[Data extracted from a collection]
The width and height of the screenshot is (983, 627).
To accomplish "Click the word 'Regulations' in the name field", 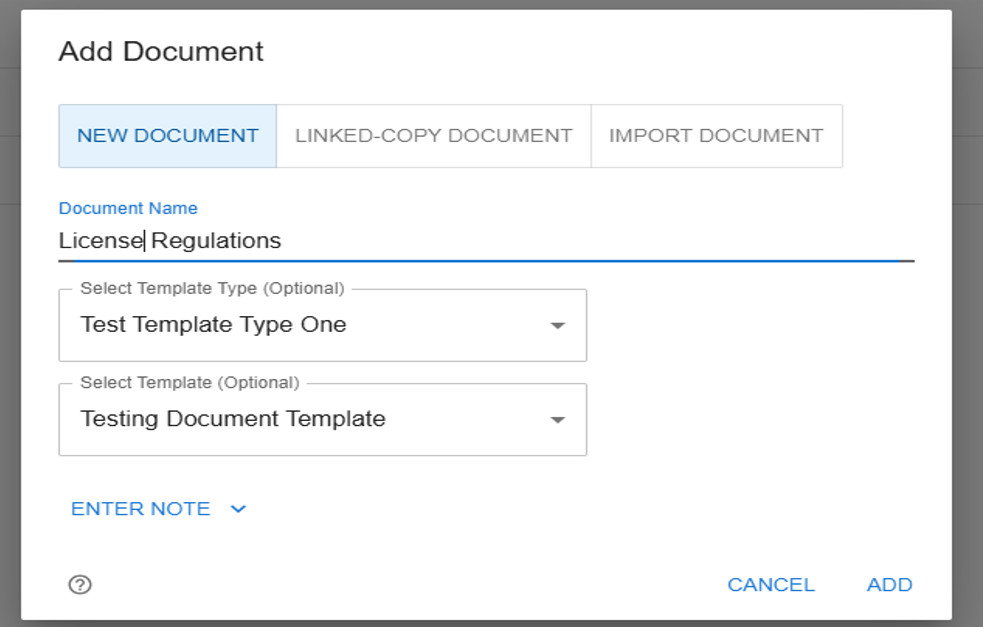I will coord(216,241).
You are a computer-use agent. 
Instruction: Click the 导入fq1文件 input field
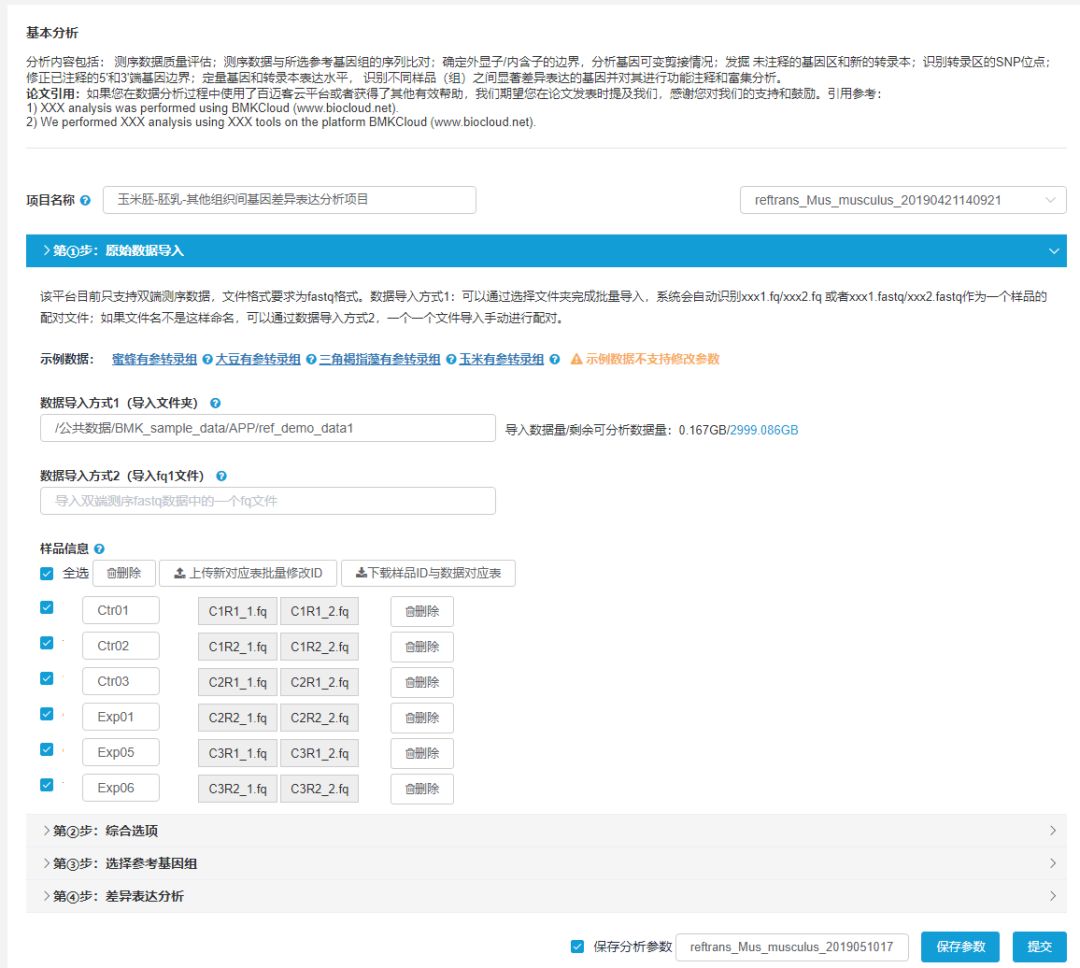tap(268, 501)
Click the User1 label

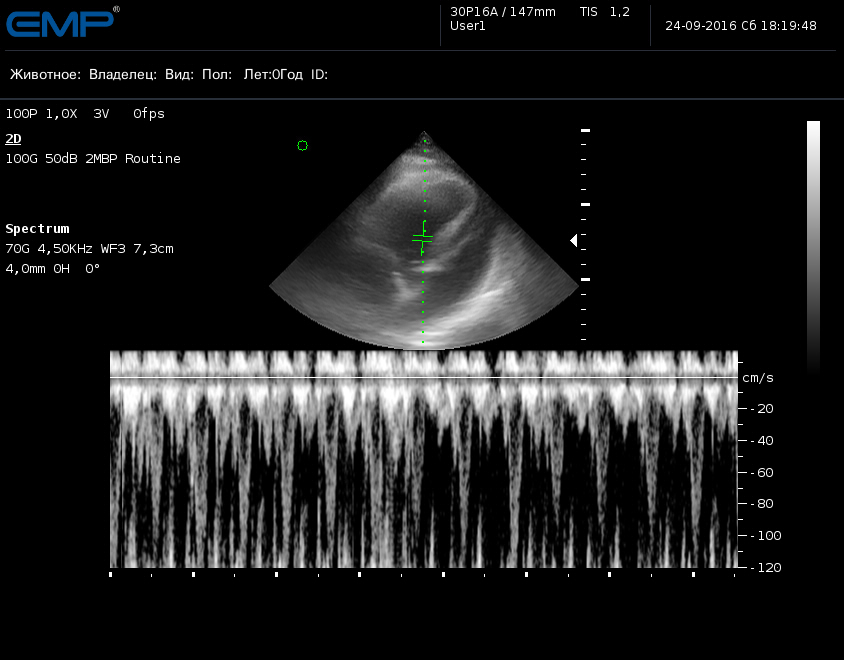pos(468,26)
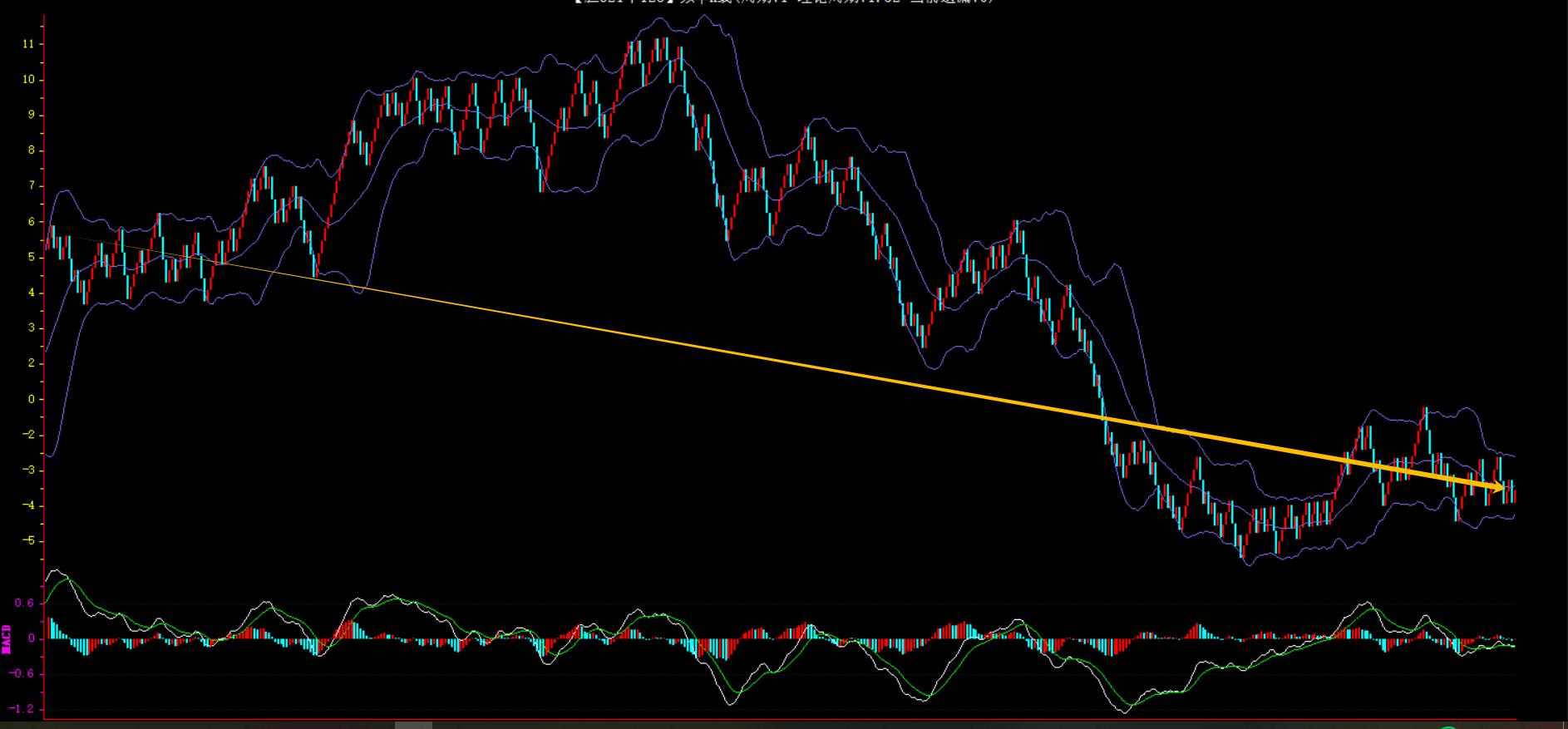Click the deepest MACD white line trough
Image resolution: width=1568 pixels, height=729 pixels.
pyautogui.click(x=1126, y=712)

:: Your instructions ::
Transcribe, without alteration, each line from the one with "Instruction: Click the 导入fq1文件 input field" through the last line of the data; no pictures belong in the copy.

:: Solution for this problem ::
Instruction: Click the 导入fq1文件 input field
tap(268, 501)
Click the User1 label

pos(468,26)
Click the deepest MACD white line trough
Image resolution: width=1568 pixels, height=729 pixels.
pyautogui.click(x=1126, y=712)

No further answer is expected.